* **Source data**:
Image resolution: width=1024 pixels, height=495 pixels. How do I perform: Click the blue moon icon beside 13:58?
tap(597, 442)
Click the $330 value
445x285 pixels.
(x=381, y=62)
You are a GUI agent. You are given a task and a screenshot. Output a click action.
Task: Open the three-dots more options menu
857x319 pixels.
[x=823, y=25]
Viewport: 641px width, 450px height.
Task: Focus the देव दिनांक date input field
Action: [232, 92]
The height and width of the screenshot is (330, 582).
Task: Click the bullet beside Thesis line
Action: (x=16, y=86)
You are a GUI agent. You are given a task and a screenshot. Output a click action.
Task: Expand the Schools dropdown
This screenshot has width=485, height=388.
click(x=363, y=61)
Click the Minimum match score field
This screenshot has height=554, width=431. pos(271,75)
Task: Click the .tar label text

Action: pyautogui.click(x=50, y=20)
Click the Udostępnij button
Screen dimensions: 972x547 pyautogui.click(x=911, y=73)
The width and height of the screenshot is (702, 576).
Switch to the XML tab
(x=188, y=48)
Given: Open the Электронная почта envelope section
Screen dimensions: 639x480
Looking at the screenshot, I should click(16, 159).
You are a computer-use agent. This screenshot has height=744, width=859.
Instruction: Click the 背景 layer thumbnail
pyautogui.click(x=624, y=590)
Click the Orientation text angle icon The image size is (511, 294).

* **Exercise details**: Return, word for word, every line from the top of the entries down to the line that holds "Task: Expand the Schools dropdown", both included.

* **Solution**:
Image resolution: width=1024 pixels, height=495 pixels. How do I perform: Click the blue moon icon beside 13:58?
tap(597, 442)
Click the $330 value
445x285 pixels.
(x=381, y=62)
You are a GUI agent. You are given a task and a screenshot. Output a click action.
Task: Open the three-dots more options menu
857x319 pixels.
[x=823, y=25]
Viewport: 641px width, 450px height.
Task: Focus the देव दिनांक date input field
Action: [232, 92]
The height and width of the screenshot is (330, 582).
Task: Click the bullet beside Thesis line
Action: (x=16, y=86)
You are a GUI agent. You are given a task and a screenshot. Output a click action.
Task: Expand the Schools dropdown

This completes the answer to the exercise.